An anonymous person has commented that something should be written about recent events involving the Marrache law firm in this blog.
It is impossible and also dangerous to write any specifics about a fast developing situation, where all the facts are not yet known and whilst due legal process is pending. It is possible to write about wider issues and considerations that should have been and, in future, be taken into account, if the worst fears about this situation are borne out, or if they are not, on this occasion, were they to be borne out on another.
Incidents of this type bring into sharp focus the stresses and strains that are inherent in the regulatory and other governmental institutions of a small territory like Gibraltar. It is difficult for such a small entity to have the resources required or expected to meet and match the rigorous standards that are expected in Europe today, in the instant case, affecting the legal profession and finance. It is just an example, however, of a far wider problem facing Gibraltar's governance and institutions. Gibraltar is simply too small to generate the resources, both human and economic, required to provide the safeguards insisted upon by European and international requirements and, also that its own people should be demanding, as a scandal of this type affects Gibraltar's entire economy and so each and everyone.
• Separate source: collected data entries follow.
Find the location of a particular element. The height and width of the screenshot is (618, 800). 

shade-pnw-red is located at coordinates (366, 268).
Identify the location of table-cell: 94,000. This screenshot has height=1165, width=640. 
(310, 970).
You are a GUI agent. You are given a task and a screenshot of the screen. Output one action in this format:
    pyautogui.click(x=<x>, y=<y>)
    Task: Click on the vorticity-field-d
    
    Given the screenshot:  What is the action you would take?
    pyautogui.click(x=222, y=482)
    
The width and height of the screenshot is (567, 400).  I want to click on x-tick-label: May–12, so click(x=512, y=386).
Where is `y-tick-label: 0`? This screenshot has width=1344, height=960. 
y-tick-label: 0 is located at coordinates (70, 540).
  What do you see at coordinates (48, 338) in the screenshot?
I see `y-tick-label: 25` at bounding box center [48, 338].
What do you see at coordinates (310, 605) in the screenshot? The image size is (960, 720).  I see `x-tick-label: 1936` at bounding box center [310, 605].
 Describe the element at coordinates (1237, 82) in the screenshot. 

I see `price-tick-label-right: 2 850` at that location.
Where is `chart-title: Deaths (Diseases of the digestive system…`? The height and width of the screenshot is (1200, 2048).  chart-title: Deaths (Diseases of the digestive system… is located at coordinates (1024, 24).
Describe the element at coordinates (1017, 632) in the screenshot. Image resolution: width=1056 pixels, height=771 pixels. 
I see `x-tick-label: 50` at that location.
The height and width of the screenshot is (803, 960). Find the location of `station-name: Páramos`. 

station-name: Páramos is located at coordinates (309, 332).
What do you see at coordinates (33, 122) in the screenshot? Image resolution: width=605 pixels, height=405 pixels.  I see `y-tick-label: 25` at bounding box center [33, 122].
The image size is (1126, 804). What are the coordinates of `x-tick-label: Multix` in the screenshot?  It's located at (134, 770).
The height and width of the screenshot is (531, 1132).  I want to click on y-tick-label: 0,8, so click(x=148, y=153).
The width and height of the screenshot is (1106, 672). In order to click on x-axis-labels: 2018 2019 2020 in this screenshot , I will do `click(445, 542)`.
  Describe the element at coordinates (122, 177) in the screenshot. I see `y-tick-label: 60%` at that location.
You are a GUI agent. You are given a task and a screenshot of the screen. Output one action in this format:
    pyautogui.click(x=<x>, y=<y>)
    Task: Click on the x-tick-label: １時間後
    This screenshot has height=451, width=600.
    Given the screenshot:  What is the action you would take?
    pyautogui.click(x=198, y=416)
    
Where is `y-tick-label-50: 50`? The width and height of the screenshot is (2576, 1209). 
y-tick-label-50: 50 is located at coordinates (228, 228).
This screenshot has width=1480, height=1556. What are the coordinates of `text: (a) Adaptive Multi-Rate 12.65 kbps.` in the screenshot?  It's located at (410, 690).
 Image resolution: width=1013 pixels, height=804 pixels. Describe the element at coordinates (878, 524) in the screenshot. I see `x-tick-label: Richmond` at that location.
The problem is clear, what about the solution? A solution is not simple but what certainly does not help to resolve the problem, but actually exacerbates it, is the headlong rush that our politicians have embarked on to "Gibraltarianise" (sic.) all its offices, posts and institutions. Political expediency or pressure should not dictate this process. Ability, the need for independence, knowledge, experience and fitness for post and job are all matters to be taken into account. Additionally where economies of scale cannot be achieved, then Gibraltar should contract services and expertise in from sources that can provide the necessary standards, checks, balances and safeguards required.
Politics, political expediency and pandering to populist but badly thought out ideals are not the only consideration when attempting to achieve good governance and regulation. Ability to deliver the expected (to internationally established standards) service levels should be the measure by which governments implement the necessary regimes. This has not been and is not the case in Gibraltar. The reality is that we try and get away with what we can and hope for the best. This is no longer good enough nor what is expected.
Any scandal, including the present one (whatever the eventual outcome), has substantive and wide ranging political repercussions that will need to be analysed, faced and resolved. Is Gibraltar inherently a large enough political unit to manage it and diminish the chances of re-occurrences? Or, should we be thinking of alternative political arrangements (without compromising the constitutional devolution achieved already by Gibraltar) so that it can deliver what every territory is expected to deliver both in the fields of good governance and good regulatory practice?
The answer could lie in joining forces with a larger geographic territory that can provide the required resources and economies of scale. If Gibraltar does not there could be a heavier and more unpopular political price to pay in the future and an even more onerous economic one.